豊臣の動きを探っていて久秀と偶然鉢合わせした事も幸村と政宗、小十郎に報告し終え、佐助はそそくさと屋敷を離れた。
「まぁ、方向から考えたらまた近江の方へ行くのかも知れねェな」
「歴史的建築物は摂津方面も沢山ありますな」
「佐助に探らせましょうか?」
幸村と小十郎にとっては端迷惑な男だったのだ。政宗はそこまで警戒する必要はないと思ったが、既に姿を消している佐助を幸村が呼んだ。
「佐助?佐助!」
大きな声に佐助が音も無く庭に現れた。
「もう、何よ?」
「何よとは何だ!次の命令を聞く前に離れる奴があるか!」
「解るよ。松永の動きを探るんでしょ?」
「う、うむ。危険だとは思うが、頼んだぞ」
「勿体ないお言葉」
佐助が頭を下げて言った言葉に幸村は小さく首を傾げた。いつものように主人に対する言葉ではない軽口が出て来なかったのだ。その事に小十郎も即座に気が付いた。そして、命令と同時に纏った彼の空気にも。
「行ってきます」
「待て、猿飛!」
「?」
慌てて彼を引き留め、小十郎は庭に下りた。政宗と幸村は黙ってそれを見守っていた。
「松永を見たと言ったな?接触したんじゃねェのか?」
「いや。姿は見られたけど、接触まではしていない」
佐助は嘘を吐いた。こんな風に気遣って貰うような立場ではないからだ。その事が更に闇を落とす要因になっているのだが、彼自身はそれに気付く事さえ出来なかった。小十郎は努めて穏やかな口調で言った。
「だったら、何をそんなに殺気立ってやがる?何をそんなに苛立っている?」
「……あんたには関係ない」
頑なに拒絶し、睨み付けてくる佐助の腕を掴んで小十郎は屋敷に上がった。そして、嫌がる彼を引き摺るように用意してもらっている自分の部屋へ向かった。
「片倉殿、佐助に乱暴は……!」
「Wait! 猿の様子がおかしいのは判るだろ。このまま偵察に向かわせて屍になって帰って来るよりかはマシじゃねェのか?」
「……ッ!」
軽口が出て来なかったのには気付いた。そして、彼がおかしい事にも気付いた。小十郎が声を上げなければ、その直後に幸村が止めていた。この一瞬の差でシクシクと涙を流す羽目になるのだ。ウンザリとしながら、それでも政宗は幸村が落ち着くまで付き合ったのだった。

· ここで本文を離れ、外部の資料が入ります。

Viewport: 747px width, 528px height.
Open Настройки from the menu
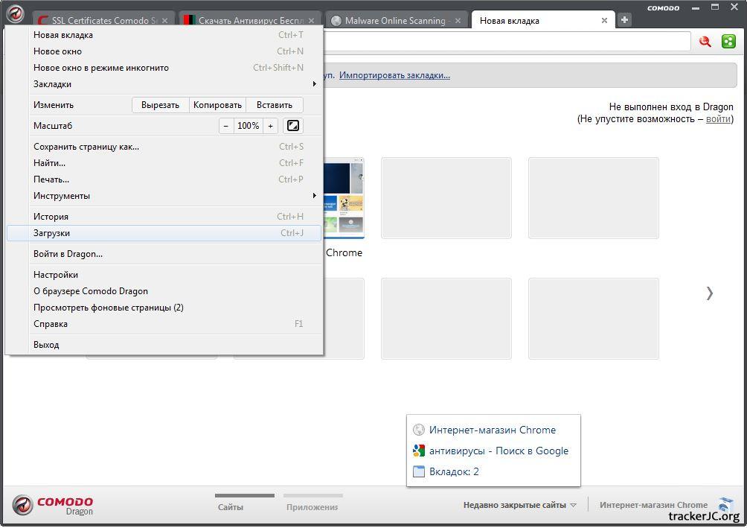56,275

流石に陽が高い時間帯に布団の用意はされていない。それでも構わず、小十郎は嫌がって抵抗する佐助を押さえ付けた。力で彼が小十郎に敵う訳がないのは承知の上だった。逃げようとした彼の腕を後ろ手に縛り、小十郎は容赦しなかった。それでもその手はあくまでも優しく、佐助に苦痛を与えるような事はしなかった。
「憎いか?」
「うるさい!放せよ!」
「あの野郎に引き摺られんじゃねェ。それこそ思う壺だ。次こそは必ず俺があの野郎を地獄の門の向こうに叩き返してやる。勿論その時にお前の分も叩き込んでやるぜ」
「……」
耳元で囁く低い声にクラリと眩暈を覚えた。胸の奥底で燻っていた暗い炎が消えて行くのが判る。ようやく殺気が収まった彼に口づけ、小十郎は口の端を上げた。
「お前の望みは何だ?」
久秀と同じ言葉だった。佐助は小さく笑った。
「もうちょっとお給料を上げて欲しいな」
「ククク、真田に言っておいてやる」
「へへ。うん、ありがと」
いつもと同じとは流石にいかなかったが、それでも佐助が笑った。小十郎は慰めるようにそっと彼の橙の髪を優しく撫でてやった。